# PROBLEM TO SOLVE:
Print every record exactly, but leave out the pictures.

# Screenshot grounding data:
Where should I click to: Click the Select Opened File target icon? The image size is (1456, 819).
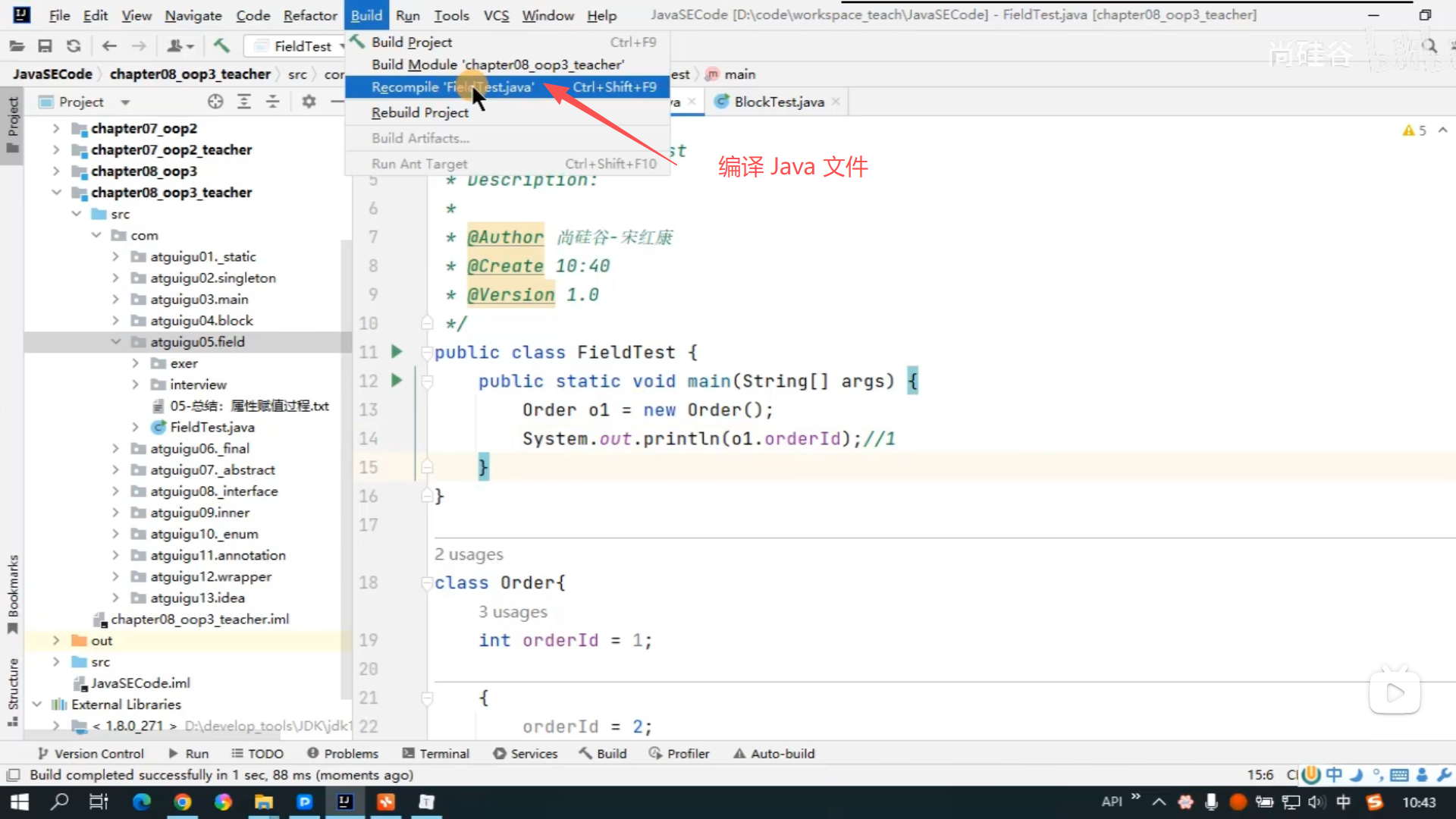[x=215, y=102]
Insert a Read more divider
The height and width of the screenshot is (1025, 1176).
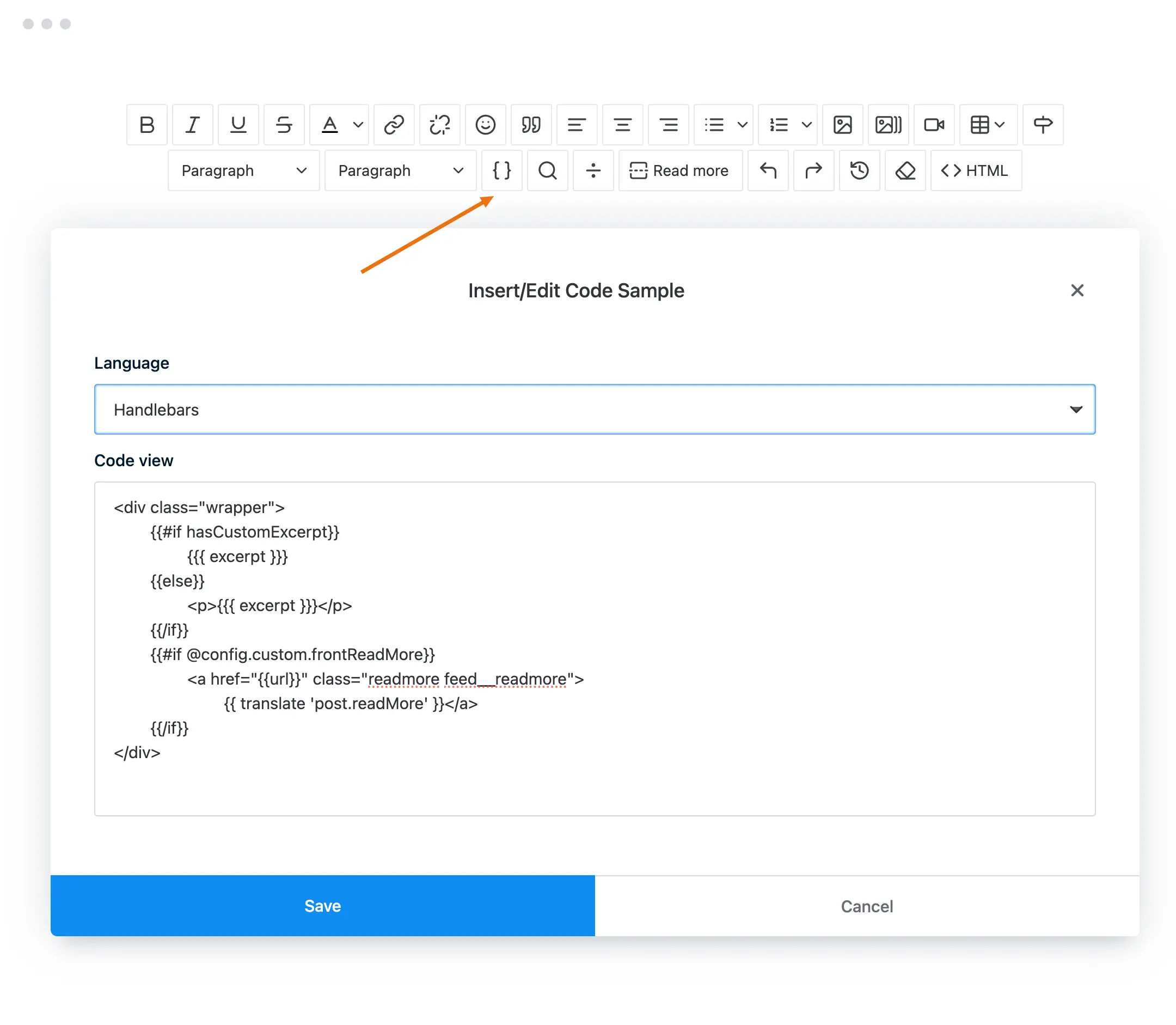(x=681, y=170)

# EXERCISE SOLUTION:
Where should I click to: Click the Select Opened File target icon? The image size is (1456, 819).
[x=215, y=102]
Insert a Read more divider
The height and width of the screenshot is (1025, 1176).
(x=681, y=170)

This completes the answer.